Let’s view each of the three default steps of the Refiner project template.

Activity

  1. From the viewme.ibrecipebook file, select View under the “View OCR Results” section. This takes you to the s2_map_records directory that we saw in the previous activity.

    • Each input file now has a corresponding .ibdoc file that is the image file paired with its OCR data. The .ibdoc file is the standard Instabase file format that is the output of the process files step.

    • Select any of these files to launch the Review OCR app that provides a window into OCR results, as well as any data extraction that has occurred.

    • Toggle between the image and the text that Instabase extracted from the image by selecting the image icon and the A icon. Notice how the extraction preserved the text’s spacing and structure. How did it handle the tricky diagonal “THIS IS NOT A CHECK” text?

  2. Return to the ADB Paystub Extractor directory, open the viewme.ibrecipebook file, and in the Edit/Run Flow section, select Edit to edit the .ibflow file we viewed in the previous exercise. In the future, you can use this button to get to your Flow process instead of worrying about where things are located within your Instabase file structure.

  3. Return to the ADB Paystub Extractor directory, open the viewme.ibrecipebook file, and in the Edit Refiner 5 program section, select Edit to open a spreadsheet that we’ll edit in the next activity.

5. Automating a Refiner process

Refinement in Instabase is synonymous with extraction. Do you have a lot of files and you want to refine them to distill key values like “Name” or “Net Pay”? You accomplish this distillation with a Refiner Flow.

Refining Paystubs

Refiner has many features, as well as a plugin system, that we’ll delve into later. For now, we will explore how to create a field. A field is an entity we might want to extract, like a name or a pay_date.

Activity

  1. On the page that you were on when you finished the last activity, select + New Field to add a new text field.

  2. From the bottom pane, you can edit, rename, and test fields. Try changing the value of Field name from field_1 to greeting.

  3. In the text field on the left side of the bottom pane, type echo('hello'). Notice that the right side of the bottom pane updates with relevant function documentation.

    echo is a standard function that simply means “write” or “post”. 'hello' (in single quotes—double will error), is just a value (argument) that we’re asking echo to post.

  4. Select Run Field to populate this field for all the documents

  5. Save this Refiner program by selecting Save in the top-right corner of the page.

6. Updating an existing Flow

As you add new files, edit existing functions, and cultivate outputs, you’ll sometimes find it valuable to modify and re-run your Flows.

A completed Flow

Activity

  1. Return to your viewme.ibrecipebook file, and select Edit under Edit/Run Flow.

  2. At the top right of your workflow.ibflow view, select Tools > Run.

  3. For “Input Folder”, select Choose folder, then input, then Open. Finally, select Run.

  4. Return to your Instabase Drive, then unfurl the out folder. Now, you’ll see a new addition, s3_apply_refiner.

  5. Navigate to the s3_apply_refiner folder and open one of the results to review your extracted output. You see values for greeting, the field you created in the Refiner program.

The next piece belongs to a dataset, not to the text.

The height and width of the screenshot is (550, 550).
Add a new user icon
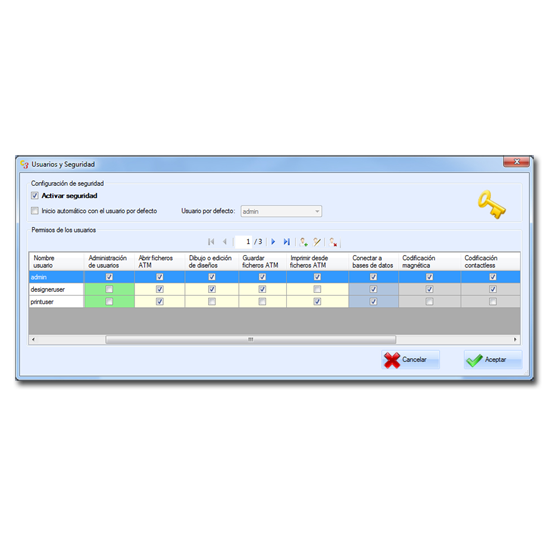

  6. To view all of these fields combined, you can find the out.ibocr file, in s4_merge_files. Here, you’ll see all extracted values for the set of documents.

Conclusion

That’s it! You’ve successfully built an end-to-end Flow that allows you to process ADP Paystubs.

Next steps

If you’re feeling advanced, try to build another Flow without guidance! We included some Gusto paystubs in the pre-requisites for you to practice on.